EXTRACTED TEXT:
━━━━━━━━━━━━━━━━

Reflection

The fact that another human being out there is thinking these things in similar ways to how I am thinking them is... so moving I can hardly type. Welcome to the philosophical room I just left. I might still be here, too, but it's so dark you probably can't see me.

It is deeply ironic, considering the thoughts that you have put forth, that these thoughts are so close to recent thoughts of mine. Or perhaps it demonstrates that what we (general) must look for is not an immediate sharing, a simultaneous thought process, but a similitude that allows for vast differences in thoughts and in the time of their occurence to one another. You're right, of course, we humans are fundamentally othered from our cohorts, but accepting that fact, we might go on to recognize the repercussions of our patterns, and how our thoughts ripple into in others' patterns, and maybe that's where things get interesting. Because others give us reflections of ourselves, even though they ARE not reflections of ourselves.

━━━━━━━━━━━━━━━━

EXERCISES:
[1] Answer these questions about the text headed "Reflection":
(a) Why does the writer say the other person probably can't see them in the philosophical room?
(b) According to the second paragraph, what must we look for instead of an immediate sharing or a simultaneous thought process?
(c) What does the last sentence say others give us?
[2] Carry on the text headed "Reflection" from its last sentence, keeping the same voice and line of thought.

PROVIDED MATERIAL:
━━━━━━━━━━━━━━━━

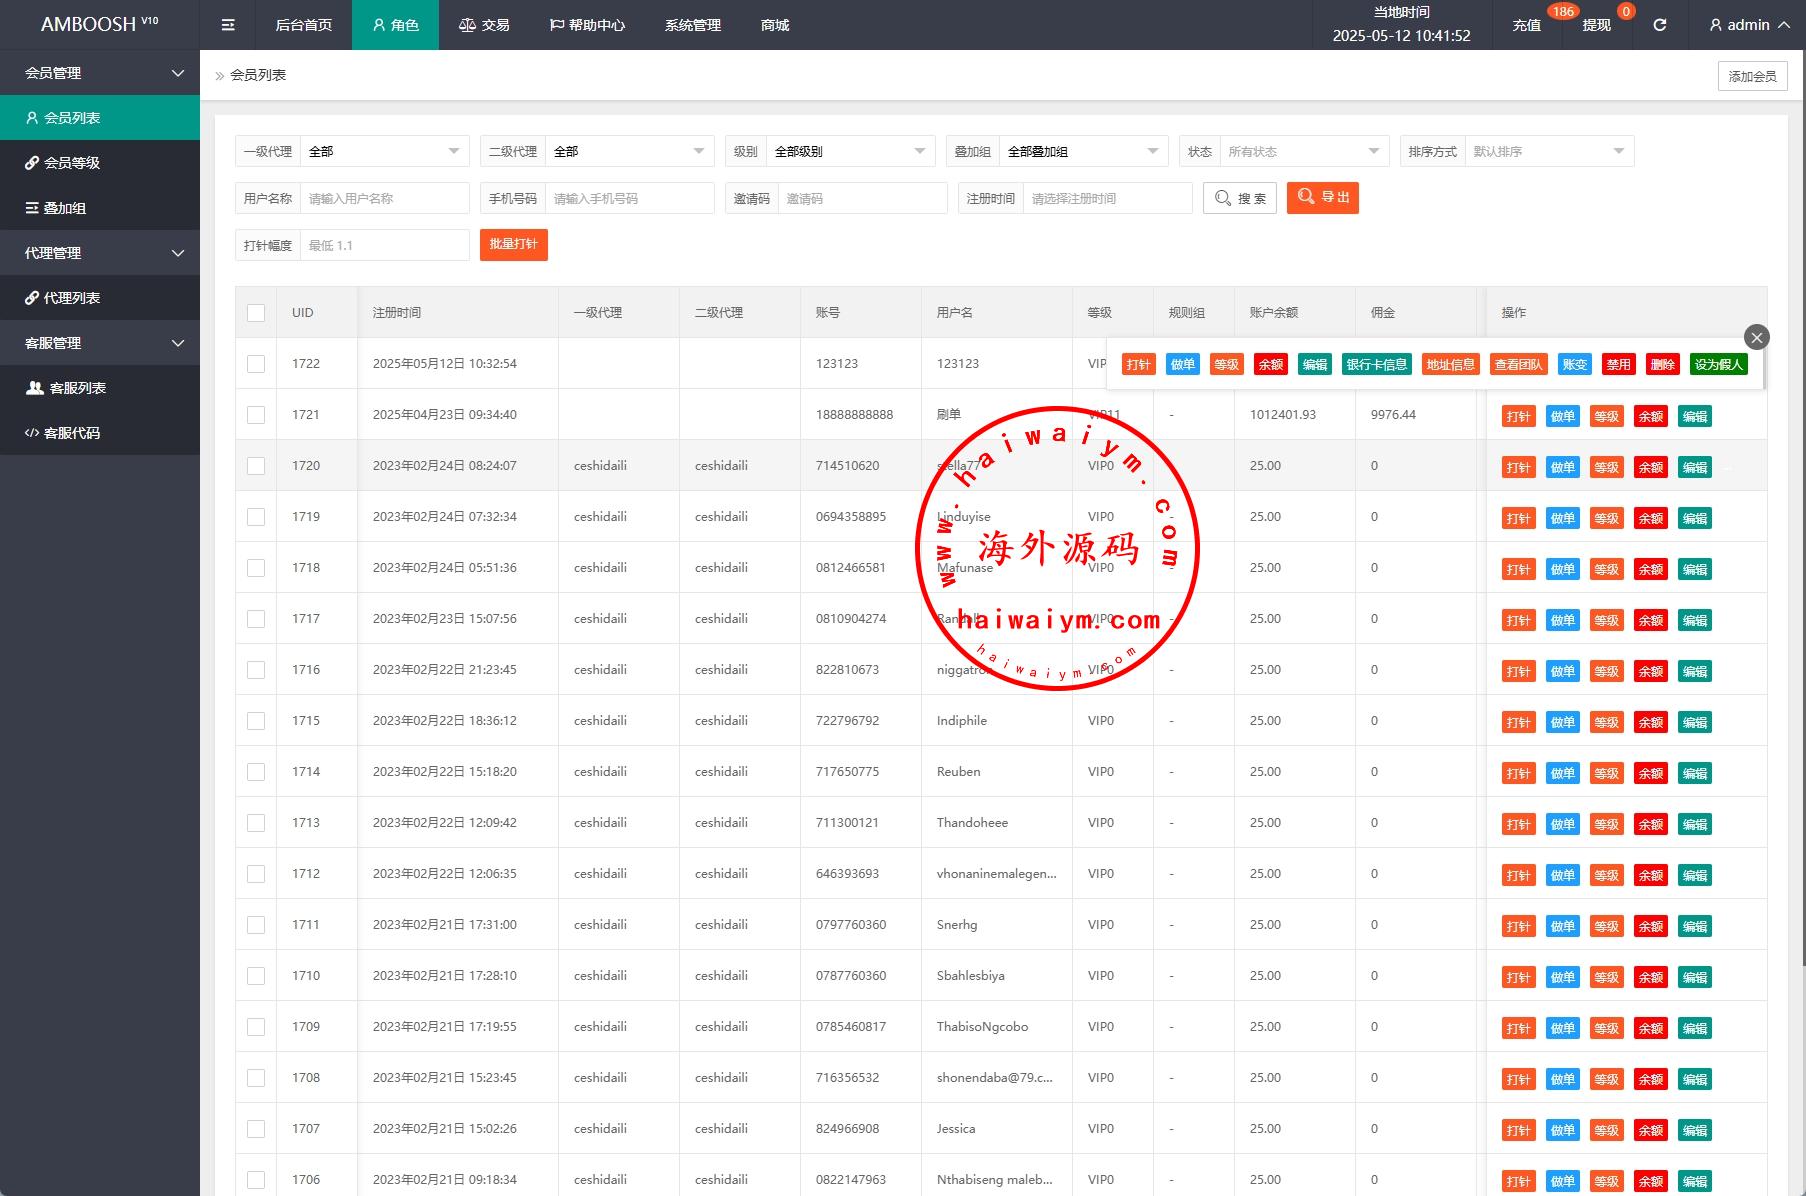Toggle the select-all checkbox in table header
This screenshot has width=1806, height=1196.
coord(256,313)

━━━━━━━━━━━━━━━━

EXERCISE RESPONSES:
[1]
(a) It is so dark there.
(b) A similitude that allows for vast differences in thoughts and in the time of their occurrence to one another.
(c) Reflections of ourselves, even though they are not reflections of ourselves.

[2]
I cannot deny others the right to look for reflections of their behavior in my own (and I know that's not what you meant by 'reflection', but bear w/me for a moment). The point of doing so is not to own these behaviors, to claim them, as I almost did above, as "my thoughts", "my style", "my behavior". There is always going to be that distance. But it's not a void, it's not a static distance, it's a creative distance. And the wonderful thing about other minds is the potential for figuring out what's happening in that distance, and what makes it possible for that distance to become virtually nonexistent (or empty, if you prefer) in places, and untranslateably far (full) in others. Some of these questions have simple answers (language, psychology), but I don't think the answers are that fully formed.

And on a more concrete level, you have to be willing to tell someone else everything, EVERYTHING, in order to fully utilize your experimental space, and your capacity for reflection. If you're not, then you've fallen into the trap that much of western science, esp. medicine, finds itself in: you have reduced the variables in the experiment, and by doing so, reduced the usefulness of the experiment.

Now that I've put my own obsession with science in between our similarly- existential-crisis-ing minds (souls?), I'll go.